Na indústria da moda, um estudo da consultoria McKinsey estima que, nos próximos três a cinco anos, a IA generativa pode adicionar US$ 150 bilhões aos lucros operacionais dos setores de vestuário, moda e luxo, do codesign à aceleração dos processos de desenvolvimento de conteúdo.

‘Intimidade artificial’ que afeta a sociabilidade

Não faltam estudos sobre o impacto dos algoritmos das redes sociais sobre a saúde mental e a forma como nos relacionamos em sociedade. Plataformas voltadas para imagens, como Instagram e TikTok, que já permitem o uso de filtros baseados em IA em escala massiva, podem levar a distúrbios envolvendo a percepção das pessoas sobre sua própria imagem. Em muitas dessas ferramentas, é a máquina quem define como um rosto deve ser “corrigido”, em vez de responder a preferências do usuário.

Há ainda outros desafios psicológicos e cognitivos diante da interação cada vez maior entre humano e máquina, por meio da linguagem. A história do personagem de Joaquin Phoenix no filme “Ela”, apaixonado pela voz e as palavras de uma robô virtual, fica mais próxima da realidade.
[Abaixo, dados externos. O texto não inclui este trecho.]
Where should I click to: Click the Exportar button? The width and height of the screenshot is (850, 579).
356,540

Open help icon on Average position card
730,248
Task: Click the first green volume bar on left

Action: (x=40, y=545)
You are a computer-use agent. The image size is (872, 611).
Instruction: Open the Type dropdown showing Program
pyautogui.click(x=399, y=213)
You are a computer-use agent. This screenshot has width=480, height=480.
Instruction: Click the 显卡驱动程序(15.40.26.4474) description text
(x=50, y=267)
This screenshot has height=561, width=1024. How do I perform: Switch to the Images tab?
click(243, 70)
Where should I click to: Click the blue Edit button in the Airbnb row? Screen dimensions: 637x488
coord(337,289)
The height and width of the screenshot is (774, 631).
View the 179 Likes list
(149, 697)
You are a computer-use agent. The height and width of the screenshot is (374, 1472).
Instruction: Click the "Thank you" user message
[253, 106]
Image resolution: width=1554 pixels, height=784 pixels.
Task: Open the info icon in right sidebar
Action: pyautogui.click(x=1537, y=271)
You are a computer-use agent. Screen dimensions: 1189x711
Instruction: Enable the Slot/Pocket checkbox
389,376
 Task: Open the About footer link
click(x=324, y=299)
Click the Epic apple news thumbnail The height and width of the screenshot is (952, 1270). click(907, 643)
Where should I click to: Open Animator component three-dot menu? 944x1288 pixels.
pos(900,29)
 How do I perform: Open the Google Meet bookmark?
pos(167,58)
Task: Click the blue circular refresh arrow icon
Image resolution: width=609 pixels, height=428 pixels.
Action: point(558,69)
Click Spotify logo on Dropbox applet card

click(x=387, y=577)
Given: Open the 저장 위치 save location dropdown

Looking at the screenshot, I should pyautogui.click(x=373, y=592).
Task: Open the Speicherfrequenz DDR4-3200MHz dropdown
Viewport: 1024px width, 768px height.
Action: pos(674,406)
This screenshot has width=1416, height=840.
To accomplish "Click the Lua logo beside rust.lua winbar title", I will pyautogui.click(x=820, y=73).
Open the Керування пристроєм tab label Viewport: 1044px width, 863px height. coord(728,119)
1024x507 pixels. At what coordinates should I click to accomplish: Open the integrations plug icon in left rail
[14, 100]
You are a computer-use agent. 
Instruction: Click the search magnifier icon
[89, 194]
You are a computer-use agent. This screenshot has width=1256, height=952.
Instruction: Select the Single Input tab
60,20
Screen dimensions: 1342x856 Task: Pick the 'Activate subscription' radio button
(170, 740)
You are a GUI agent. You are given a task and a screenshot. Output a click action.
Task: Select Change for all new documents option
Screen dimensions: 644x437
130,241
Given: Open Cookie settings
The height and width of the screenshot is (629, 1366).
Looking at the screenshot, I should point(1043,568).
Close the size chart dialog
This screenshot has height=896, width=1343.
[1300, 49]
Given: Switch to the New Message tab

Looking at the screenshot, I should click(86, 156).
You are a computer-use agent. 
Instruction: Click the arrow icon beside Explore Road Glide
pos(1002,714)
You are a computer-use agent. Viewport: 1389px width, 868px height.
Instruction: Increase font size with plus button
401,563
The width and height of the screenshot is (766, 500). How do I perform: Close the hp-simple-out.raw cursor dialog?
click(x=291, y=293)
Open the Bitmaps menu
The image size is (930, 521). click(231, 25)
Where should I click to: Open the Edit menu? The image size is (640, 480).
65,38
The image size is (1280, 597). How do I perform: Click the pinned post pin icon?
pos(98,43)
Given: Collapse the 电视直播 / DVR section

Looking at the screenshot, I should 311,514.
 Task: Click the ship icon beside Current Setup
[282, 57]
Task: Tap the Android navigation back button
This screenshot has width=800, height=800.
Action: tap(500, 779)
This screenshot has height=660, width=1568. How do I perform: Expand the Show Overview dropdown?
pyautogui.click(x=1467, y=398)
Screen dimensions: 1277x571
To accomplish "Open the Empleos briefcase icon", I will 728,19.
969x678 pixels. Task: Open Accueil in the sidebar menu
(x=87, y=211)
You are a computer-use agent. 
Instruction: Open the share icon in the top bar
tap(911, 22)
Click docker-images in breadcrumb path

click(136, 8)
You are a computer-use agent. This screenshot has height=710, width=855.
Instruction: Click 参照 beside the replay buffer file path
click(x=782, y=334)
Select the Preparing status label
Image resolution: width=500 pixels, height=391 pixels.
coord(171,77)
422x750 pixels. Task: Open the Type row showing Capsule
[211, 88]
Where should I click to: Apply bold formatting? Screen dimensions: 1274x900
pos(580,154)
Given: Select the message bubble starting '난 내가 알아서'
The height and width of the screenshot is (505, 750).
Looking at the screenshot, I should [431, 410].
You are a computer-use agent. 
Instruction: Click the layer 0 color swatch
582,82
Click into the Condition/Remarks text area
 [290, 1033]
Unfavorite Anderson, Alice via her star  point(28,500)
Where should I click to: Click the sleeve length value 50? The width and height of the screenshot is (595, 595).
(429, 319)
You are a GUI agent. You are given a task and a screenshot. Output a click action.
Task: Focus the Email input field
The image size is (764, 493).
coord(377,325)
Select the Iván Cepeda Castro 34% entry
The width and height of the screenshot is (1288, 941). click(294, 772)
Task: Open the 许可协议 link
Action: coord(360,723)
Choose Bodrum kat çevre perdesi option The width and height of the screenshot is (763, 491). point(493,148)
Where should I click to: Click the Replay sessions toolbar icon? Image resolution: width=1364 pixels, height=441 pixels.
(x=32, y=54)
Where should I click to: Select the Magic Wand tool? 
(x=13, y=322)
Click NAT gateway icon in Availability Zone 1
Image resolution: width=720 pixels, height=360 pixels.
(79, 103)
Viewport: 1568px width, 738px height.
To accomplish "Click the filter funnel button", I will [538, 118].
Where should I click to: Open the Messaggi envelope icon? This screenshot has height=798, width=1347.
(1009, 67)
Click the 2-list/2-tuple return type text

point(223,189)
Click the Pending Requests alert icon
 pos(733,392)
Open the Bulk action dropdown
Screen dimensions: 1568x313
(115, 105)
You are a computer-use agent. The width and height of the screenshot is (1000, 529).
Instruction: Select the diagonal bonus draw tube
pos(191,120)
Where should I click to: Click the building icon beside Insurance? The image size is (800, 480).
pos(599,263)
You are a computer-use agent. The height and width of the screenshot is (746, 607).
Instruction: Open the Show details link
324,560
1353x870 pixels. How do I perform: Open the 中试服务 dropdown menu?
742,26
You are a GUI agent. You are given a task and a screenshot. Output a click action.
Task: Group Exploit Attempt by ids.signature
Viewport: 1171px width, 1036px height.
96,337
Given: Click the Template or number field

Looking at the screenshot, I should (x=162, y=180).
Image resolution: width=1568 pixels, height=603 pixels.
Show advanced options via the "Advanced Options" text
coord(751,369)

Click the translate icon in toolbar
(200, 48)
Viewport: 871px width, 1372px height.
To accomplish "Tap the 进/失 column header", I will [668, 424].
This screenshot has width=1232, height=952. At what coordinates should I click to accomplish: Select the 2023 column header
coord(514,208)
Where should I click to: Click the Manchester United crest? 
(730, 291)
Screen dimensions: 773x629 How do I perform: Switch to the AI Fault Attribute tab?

— As pessoas utilizam cada vez mais máquinas e, com isso, podem projetar uma agência que a máquina não têm, ao que chamamos de “intimidade artificial” — explica Diogo Cortiz, professor da PUC-SP. — Você constrói intimidade com a máquina, mas a recíproca não é verdadeira, porque a máquina não tem intimidade com você. E isso pode trazer diversas consequências que a gente ainda não conhece.